While the Qutb Shahi tombs are state-protected monuments, the Golconda Fort, in the same vicinity, is designated a monument of national importance. But according to Hyderabad-based historian Sajjad Shahid, this is not an anomaly.

(Left) Badi baoli collapsing while awaiting its restoration; (Right) Badi baoli after conservation | Lipi Bharadwaj | Aga Khan Trust for Culture

Also read: Sunder Nursery isn’t just the new Khan Market. It’s Delhi’s paradise in a pandemic


Hyderabad, take a look 

Given its record and success, many governments may be vying for the Aga Khan Trust’s services.

“We work wherever the government invites us,” said Nanda about AKTC’s method of choosing the monuments. And for now, their “hands are full” with Hyderabad and Delhi. The foundation is also working on the Nizamuddin Urban Renewal Initiative.
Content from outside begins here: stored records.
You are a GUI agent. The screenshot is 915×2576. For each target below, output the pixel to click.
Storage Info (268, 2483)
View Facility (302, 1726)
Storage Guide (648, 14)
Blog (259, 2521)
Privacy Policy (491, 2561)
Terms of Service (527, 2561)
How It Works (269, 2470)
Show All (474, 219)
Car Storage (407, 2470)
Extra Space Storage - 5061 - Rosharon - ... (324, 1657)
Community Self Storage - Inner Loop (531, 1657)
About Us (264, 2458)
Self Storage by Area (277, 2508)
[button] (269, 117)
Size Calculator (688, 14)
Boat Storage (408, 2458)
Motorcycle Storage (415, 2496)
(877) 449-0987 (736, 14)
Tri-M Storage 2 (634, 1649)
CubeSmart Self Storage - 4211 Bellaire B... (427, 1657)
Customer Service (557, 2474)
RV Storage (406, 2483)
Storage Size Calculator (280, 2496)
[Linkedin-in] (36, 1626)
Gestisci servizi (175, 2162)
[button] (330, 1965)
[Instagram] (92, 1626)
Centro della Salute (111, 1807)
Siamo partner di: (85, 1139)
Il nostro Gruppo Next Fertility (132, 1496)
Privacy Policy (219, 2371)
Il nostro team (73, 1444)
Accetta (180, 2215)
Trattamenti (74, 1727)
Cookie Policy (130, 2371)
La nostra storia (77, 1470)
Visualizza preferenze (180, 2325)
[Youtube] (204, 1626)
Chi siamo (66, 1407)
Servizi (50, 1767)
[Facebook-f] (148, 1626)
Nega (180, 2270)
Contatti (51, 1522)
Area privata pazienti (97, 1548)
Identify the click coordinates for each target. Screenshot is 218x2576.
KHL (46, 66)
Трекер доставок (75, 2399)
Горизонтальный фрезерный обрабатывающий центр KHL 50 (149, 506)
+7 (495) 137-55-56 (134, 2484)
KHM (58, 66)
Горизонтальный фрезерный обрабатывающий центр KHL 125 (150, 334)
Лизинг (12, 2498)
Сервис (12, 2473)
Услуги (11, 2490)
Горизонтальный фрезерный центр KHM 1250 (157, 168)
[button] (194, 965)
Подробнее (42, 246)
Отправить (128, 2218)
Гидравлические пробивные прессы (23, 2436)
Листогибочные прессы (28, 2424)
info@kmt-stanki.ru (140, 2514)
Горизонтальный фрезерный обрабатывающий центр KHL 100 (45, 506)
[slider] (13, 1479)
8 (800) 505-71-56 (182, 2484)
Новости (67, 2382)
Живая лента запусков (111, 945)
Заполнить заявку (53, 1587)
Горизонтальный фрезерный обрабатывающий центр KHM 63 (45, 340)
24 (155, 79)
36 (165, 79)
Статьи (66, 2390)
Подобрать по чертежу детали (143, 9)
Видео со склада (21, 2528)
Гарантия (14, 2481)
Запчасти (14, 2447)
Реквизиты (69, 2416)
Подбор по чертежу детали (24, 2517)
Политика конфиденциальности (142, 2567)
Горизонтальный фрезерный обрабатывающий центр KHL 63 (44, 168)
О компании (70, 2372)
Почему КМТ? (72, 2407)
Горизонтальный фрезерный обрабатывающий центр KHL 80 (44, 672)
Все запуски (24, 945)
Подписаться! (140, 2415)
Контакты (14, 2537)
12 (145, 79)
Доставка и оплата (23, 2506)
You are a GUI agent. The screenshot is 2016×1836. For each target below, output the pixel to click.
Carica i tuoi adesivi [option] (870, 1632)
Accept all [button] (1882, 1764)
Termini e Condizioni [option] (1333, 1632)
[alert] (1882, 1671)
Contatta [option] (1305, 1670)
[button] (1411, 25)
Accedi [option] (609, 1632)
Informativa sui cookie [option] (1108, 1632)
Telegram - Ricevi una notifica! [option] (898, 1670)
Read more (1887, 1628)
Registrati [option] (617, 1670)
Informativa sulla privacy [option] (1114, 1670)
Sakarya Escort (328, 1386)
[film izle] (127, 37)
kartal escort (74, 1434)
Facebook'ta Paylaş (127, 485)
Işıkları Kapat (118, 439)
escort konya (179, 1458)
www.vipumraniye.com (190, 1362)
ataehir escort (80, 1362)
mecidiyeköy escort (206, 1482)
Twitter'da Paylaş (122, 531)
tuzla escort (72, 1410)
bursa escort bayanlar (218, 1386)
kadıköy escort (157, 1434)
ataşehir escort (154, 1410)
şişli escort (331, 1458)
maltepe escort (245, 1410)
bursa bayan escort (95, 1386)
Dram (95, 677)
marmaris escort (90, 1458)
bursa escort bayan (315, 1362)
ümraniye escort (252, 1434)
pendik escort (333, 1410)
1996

Over 2,500 measured drawings, condition reports, topographical survey of the 106 acres and more went into the Hyderabad restoration plan. And you cannot rebuild history without archives. A sustained effort at archival research has already led to the collection of over 500 images—some dating back to the 1860s. While a major part of the restoration, which began in 2013, has been completed, the pandemic and multiple litigations have pushed the deadline from 10 years to 14 years now.

Will all these efforts make the city’s residents take a second look at the Qutb Shahi tombs?

Plaster repairs and restoration of ribs underway on the dome of Abdullah Qutb Shah’s mausoleum | Lipi Bharadwaj | Aga Khan Trust for Culture

“Like India metaphorically is known by the Taj Mahal, Charminar is the cultural identity of Hyderabad,” said Baig, addressing the “laid back” attitude of Hyderabadis. “There is a saying in Urdu, “Ghar ki murgi daal barabar (familiarity breeds contempt).”

While the tourist appetite is evolving, the “real impact” of the restoration will be seen in the “next 4-5 years”, says Nanda. For now, the Qutb Shahi Tombs are slowly gaining momentum in the popularity contest. And the kings, queens, princesses, hakims, and army commanders are sleeping underneath.